In 1981, Madcat began a longtime association with twin brothers Sandor & Lazlo Slomovits and their band Gemini, performing music written mostly for children and families, and the resulting recordings have won a number of honors, including awards from Parents' Choice Magazine, the American Library Association, the National Parenting Publications (NAPPA), Early Childhood News, and the Wolf Trap Institute for Early Learning Through the Arts.

====1990s====
In 1990, Madcat and guitarist/singer Shari Kane formed the duo Madcat & Kane. They continued to record and tour nationally and internationally until 2014. In the 1990s, Madcat Ruth also recorded with W.C. Handy Award winner Rory Block, as well as blues guitarist Catfish Keith, and folk singer Rosalie Sorrels.
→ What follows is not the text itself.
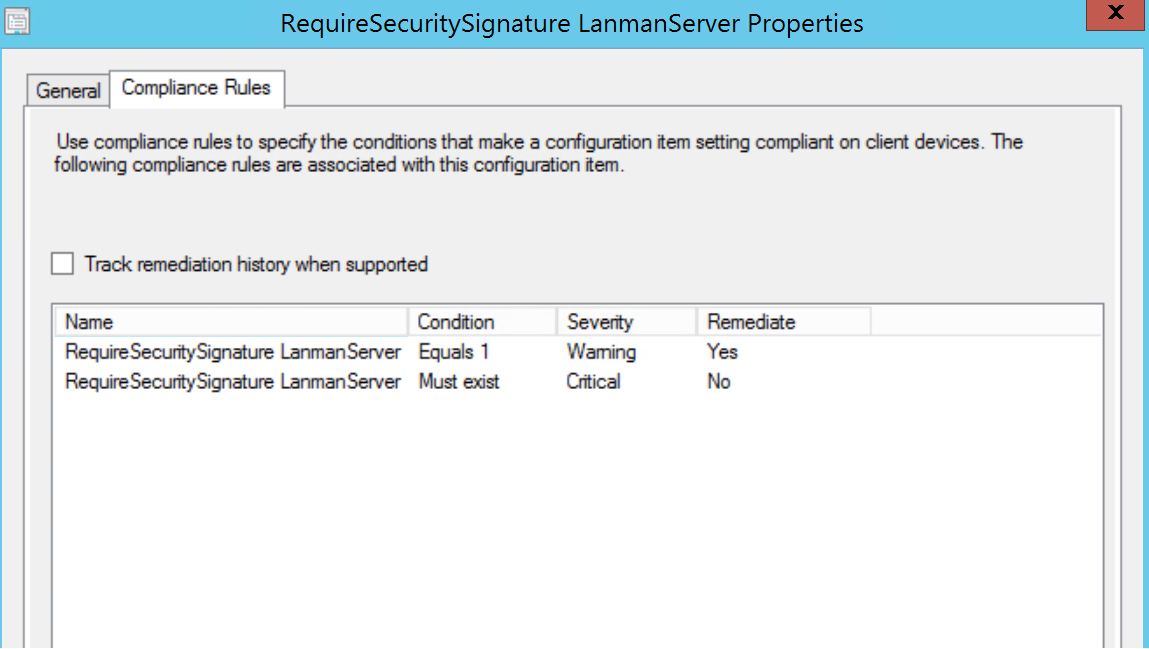Click the Yes remediate value
Screen dimensions: 1149x649
(x=722, y=352)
In 1997 Madcat was named "Harmonica Player of the Year" by the Society for the Preservation and Advancement of the Harmonica (SPAH).
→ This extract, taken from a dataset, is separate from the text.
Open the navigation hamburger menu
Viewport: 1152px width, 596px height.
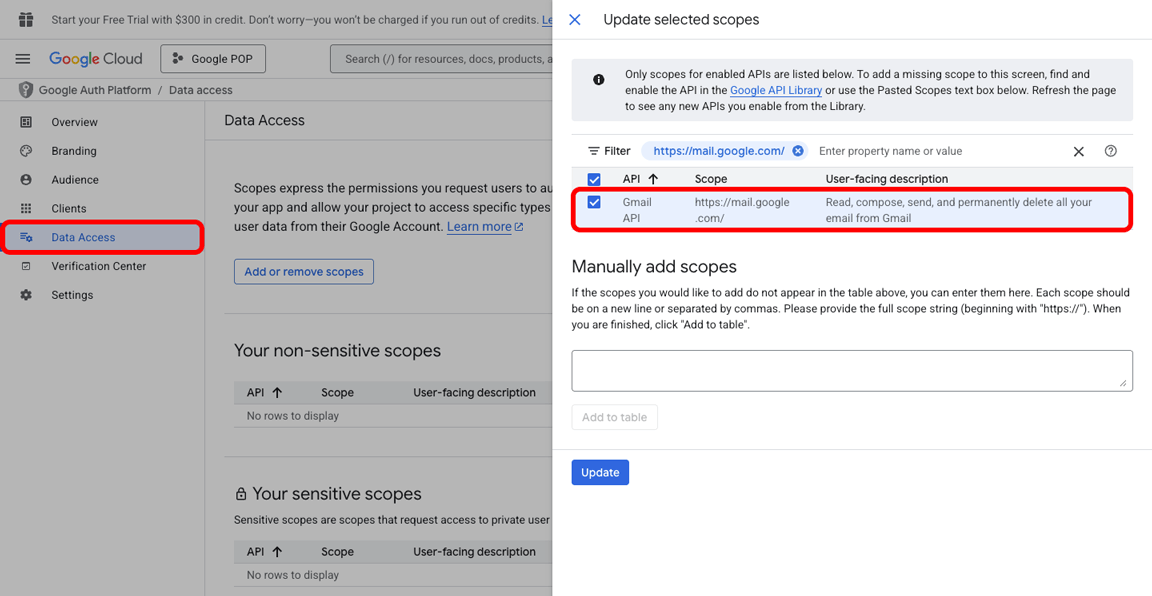(22, 58)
In 1998 Madcat teamed up with Chris Brubeck, and guitarist Joel Brown, to form Chris Brubeck's Triple Play, a band that he continues to perform with. That same year, he also started performing with Big Joe Manfra in Brazil, and he has completed thirteen tours in Brazil with Manfra since then.

====2000s====
Ruth also recorded with George Clinton, and he appeared on the 2003 compilation 6 Degrees of P-Funk: The Best of George Clinton & His Funky Family.
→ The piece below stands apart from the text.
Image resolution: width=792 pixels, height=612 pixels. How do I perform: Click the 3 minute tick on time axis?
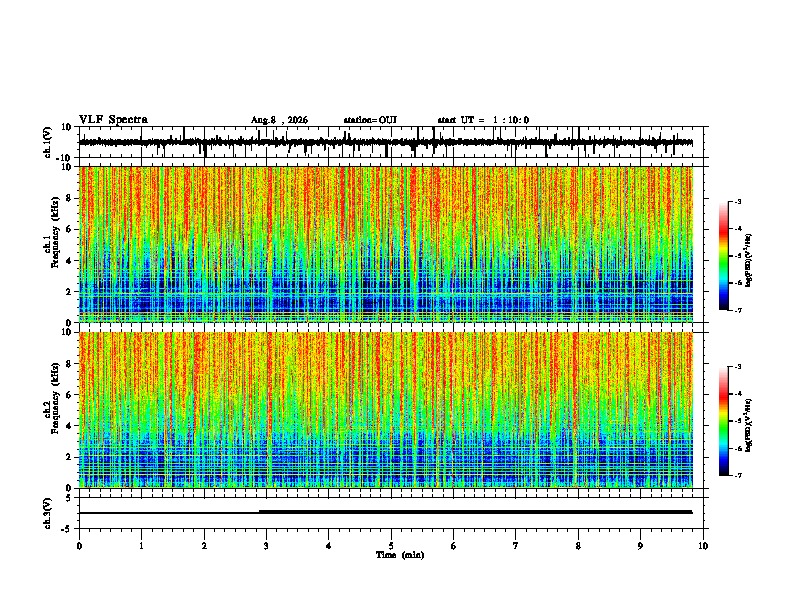point(266,546)
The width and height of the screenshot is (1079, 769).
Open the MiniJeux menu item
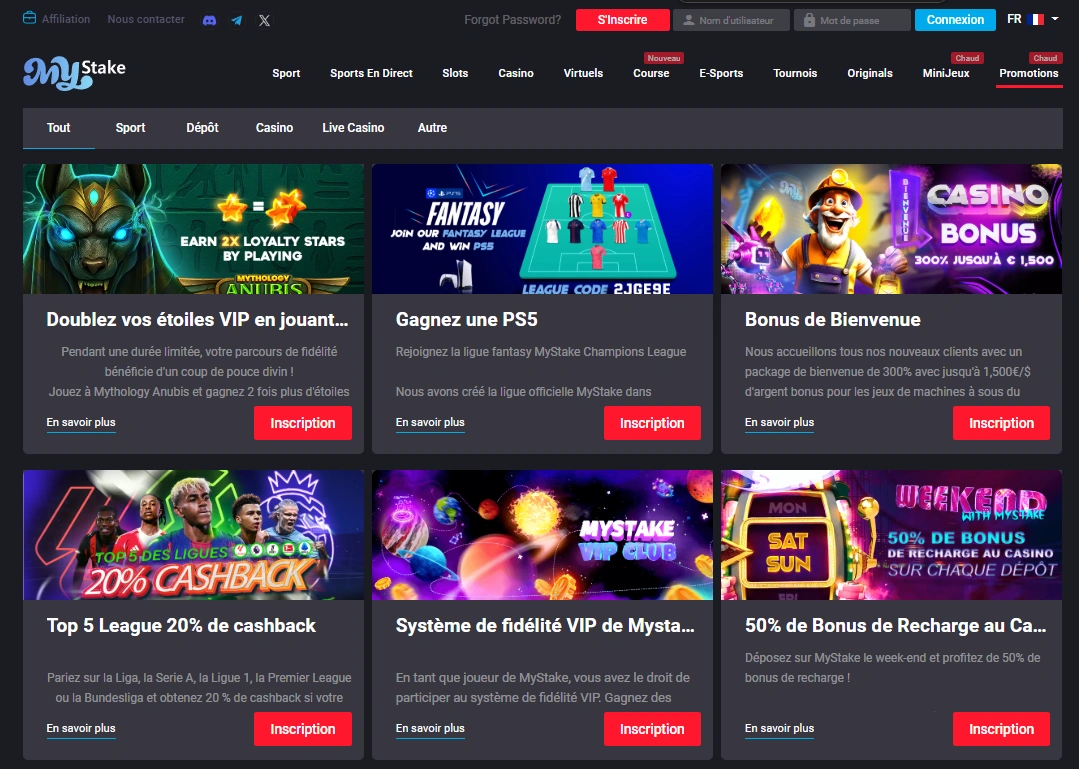click(x=946, y=73)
In 2005, Homespun Tapes released two DVDs of harmonica techniques taught by Madcat, "Anyone Can Play Harmonica – An Easy Guide to Getting Started", and "The Ins And Outs of Rhythm Harp – Percussive Techniques for Blues Players".

In February 2006 he won the Grammy Award for "Best Classical Recording", for his performance on William Bolcom's Songs of Innocence and of Experience, recorded live at Hill Auditorium at the University of Michigan.

In 2009, Madcat was one of the featured musicians in the documentary film Pocket Full of Soul: The Harmonica Documentary, which was narrated by Huey Lewis.

====2010s====
In 2014, Madcat appeared on Musician/Actor Jeff Daniels recording Days Like These.

In 2017, in honor of John Lee Hooker's 100th birthday anniversary celebration, he performed with Booker Blues All-Stars on a recording called Booker Plays Hooker. The band consists of drummer Muruga Booker, Rock and Roll Hall of Fame inductee Billy Davis (guitar & vocals), Tony "Strat" Thomas (guitar), John Sauter (bass guitar), and Misty Love (former backup singer for Kid Rock) (vocals)

Although he is always involved in many side projects and special guest appearances, Madcat currently plays with Peter Madcat Ruth's C.A.R.Ma. Quartet, with Chris Brubeck's Triple Play, and with The Schrock Brothers Band.